A question on cyclic group with finite order I have trouble proving the following statement:

Suppose that $H$ is a finite group with order $n$ and $e$ is the
  identity element of $H$. For an arbitrary positive integer $d$ satisfing 
  $d\mid n$, the set $\{ x \in H : x^d = e \}$ has at most $d$ elements.
  Then we can make a conclusion that $H$ is a cyclic group.

Here is my idea:
First we need one lemma $($ notation $|y|$ denotes the order of $y$ $)$ :
Lemma 1 Let $G$ be a commutative group. If each element
$x \in G$ satisfies $|x| \leq m$ $($ there exists an element $y \in G$ sucht
that $|y|=m$ $)$, then $G = \{ x \in G : x^m = e \}$.
To prove it, we only need to prove that there exists an element $y \in H$ 
such that the order of $y$ is $n$. To begin with, we first assume that $H$ is 
commutative ( I can't prove this ). Next, we suppose $n_1 < n$ and $n_1$ is the biggest factor of $n$. Obviously, we have $A \triangleq H- \{ x \in H : x^{n_1} = e \} \neq \emptyset$. If $|y| < n_1$ for any $y \in A$, then by Lemma 1 we come to a conclusion that $H = \{ x \in H : x^{n_1}=e \}$. It is a controdiction to the fact that the set $\{ x \in H : x^{n_1} = e \}$ has at most $n_1$ elements. Hence, there exists an element $y \in A$ such that $|y| > n_1$. Since $|y| \mid n$, we get $|y|=n$. Therefore, this completes the proof.
My question: 
The only thing I have not done is to prove the group $H$ is commutative. 
Can anybody help me ? 
Supplement:
The proof of Lemma 1: Let $a \in G$ and $|a|=m$. Suppose that $b$ is an arbitrary
element in $G$ with order $|b|=n$. If $n \nmid m$, there must exist a prime
$p$ such that 
$$
m=p^k m_1 , p \nmid m_1 ,
$$
$$
n=p^tn_1 , t>k.
$$
Since $|a|=m$, $|b|=n$, we have $|a^{p^k}|=m_1$, $|b^{n_{1}}|=p^t$. By the property 
$( m_1, p^t )=1$ and the fact that $G$ is a commutative group, we get 
$$
|a^{p^k}b^{n_1}|=p^t m_1 > p^k m_1 = m.
$$
This is a contradiction.
 A: To show a finite group is cyclic, a good first step is to show nilpotency, a weakened form of abelianness (indeed, a finite group is nilpotent iff $ab = ba$ whenever $|a|$, $|b|$ are coprime). This allows one to reduce to the case of $p$-groups, which is often simpler.

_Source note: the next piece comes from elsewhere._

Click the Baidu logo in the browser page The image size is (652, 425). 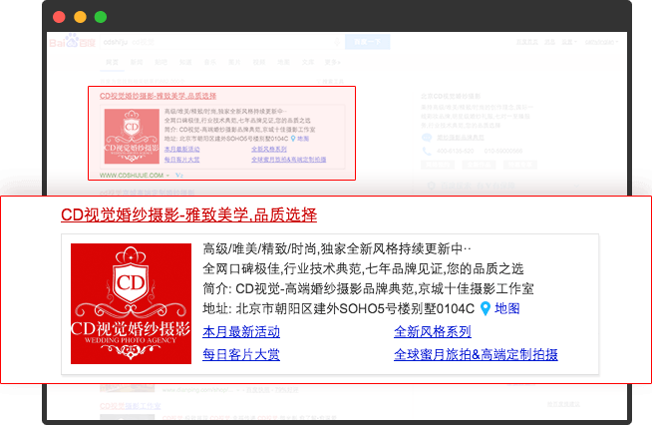[65, 42]
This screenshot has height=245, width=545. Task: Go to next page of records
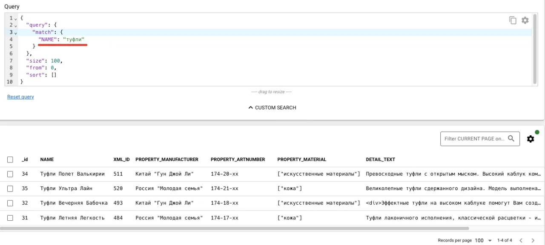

To this end, let $p \mid |G|$, and let $P$ be a Sylow $p$-subgroup of $G$, say $|P| = p^n$. Then by assumption, $G$ has at most $p^n$ elements of order a power of $p$, so $P$ is the unique Sylow $p$-subgroup of $G$. Thus every Sylow $p$-subgroup of $G$ is normal $ \iff G$ is nilpotent $\iff G \cong P_1 \times \ldots \times P_n$, where $P_i$ are the Sylow subgroups of $G$ (for different primes).
It remains to show that each Sylow subgroup $P$ of $G$ is cyclic. If $|P| = p^n$, set $S := \{x \in P \mid x^{p^{n-1}} = e\}$. If $P$ were not cyclic, then for every $y \in P$, $|y| \mid  p^n$ but $|y| \ne p^n$, so $|y| \mid p^{n-1} \implies y^{p^{n-1}} = e \implies y \in S$. This implies $P \subseteq S$, but by assumption $|S| \le p^{n-1}$.
Thus $G$ is a direct product of its Sylow $p$-subgroups, which are each cyclic and of relatively prime order, so $G$ is cyclic.